Sustainability matters are multi- and cross level research questions. This full paper concentrates on micro level as accounting and reporting functions are conducted at the firm level. However, sustainability accounting and reporting standards are converging towards mandatory rules that could enable system level sustainability reforms, which can be observed at all levels of analysis (e.g. Searcy & Buslovich 2014; Van der Laan Smith et al 2014; Bebbington & Larrinaga 2014; Steyn 2014; Hahn & Kühnen 2013). The concept of materiality raises different issues according to different frameworks, which in turn have effects on incentive frameworks (cf. Edgley et al. 2015; Zicari 2014).
Sustainability reporting is advancing beyond conventional legalistic structures (c.f. Burritt & Schaltegger 2014; Henrÿ 2012). The new GRI G4 standard requires value-chain assessment regardless the reporter's ownership control. The necessary materiality assessments can be realized with established methodologies (e.g. (Social) Life Cycle Assessment techniques). A reporter may also use different boundary for different issues. A concern is that reporters screen out materiality issues differently and comparability between reports may weaken (cf. e.g. Boiral & Henri, 2015; Searcy & Buslovich, 2014).
Objective, data and methodology: This exploratory paper examines interconnectedness enacted in the cooperatives' financial and sustainability reporting by focusing on the use of different frameworks and tools for defining and analysing materiality issues. Material information is essential to be useful for sustainability reporting purposes and for the co-operative's own strategic and operational functions and especially for the use of members.
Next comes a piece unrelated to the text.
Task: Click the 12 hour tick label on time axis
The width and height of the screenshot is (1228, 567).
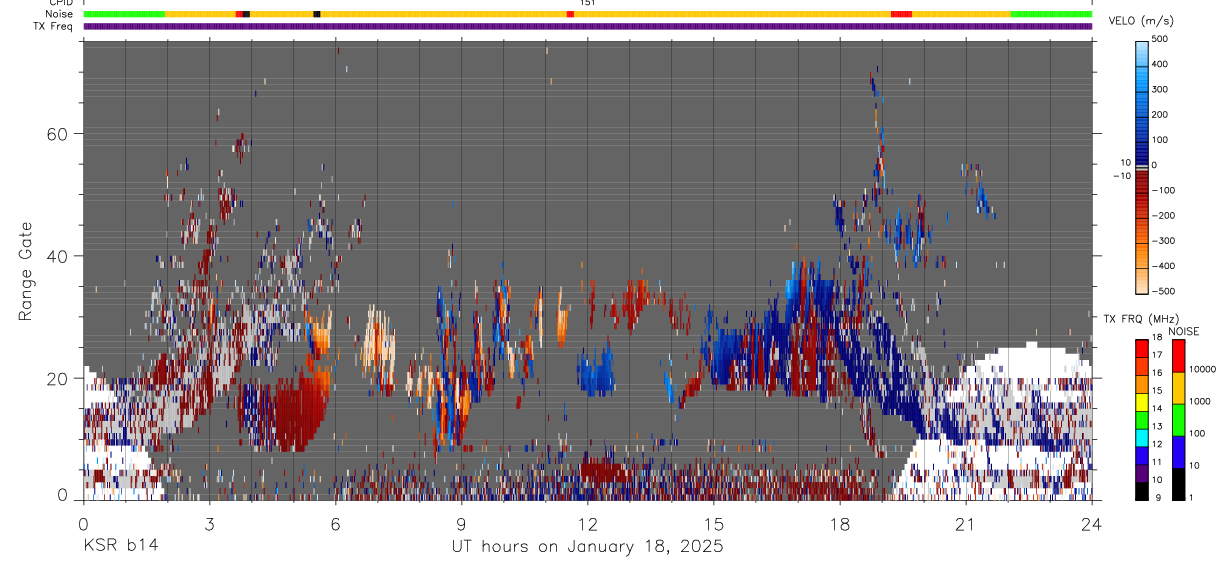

Varied potential internal and external uses of sustainability related reporting are gathered keeping in mind both materiality and comparability perspectives for better understanding of strengths and limitations concerning proceeding integrated sustainability reporting context.
The study exploits both archival data using comparative content analysis from GRI-reporting co-operatives (GRI-reporting database) and the largest co-operatives reports in the world (Euricse 2015) and presents findings from the semi-structured interviews in two case cooperatives.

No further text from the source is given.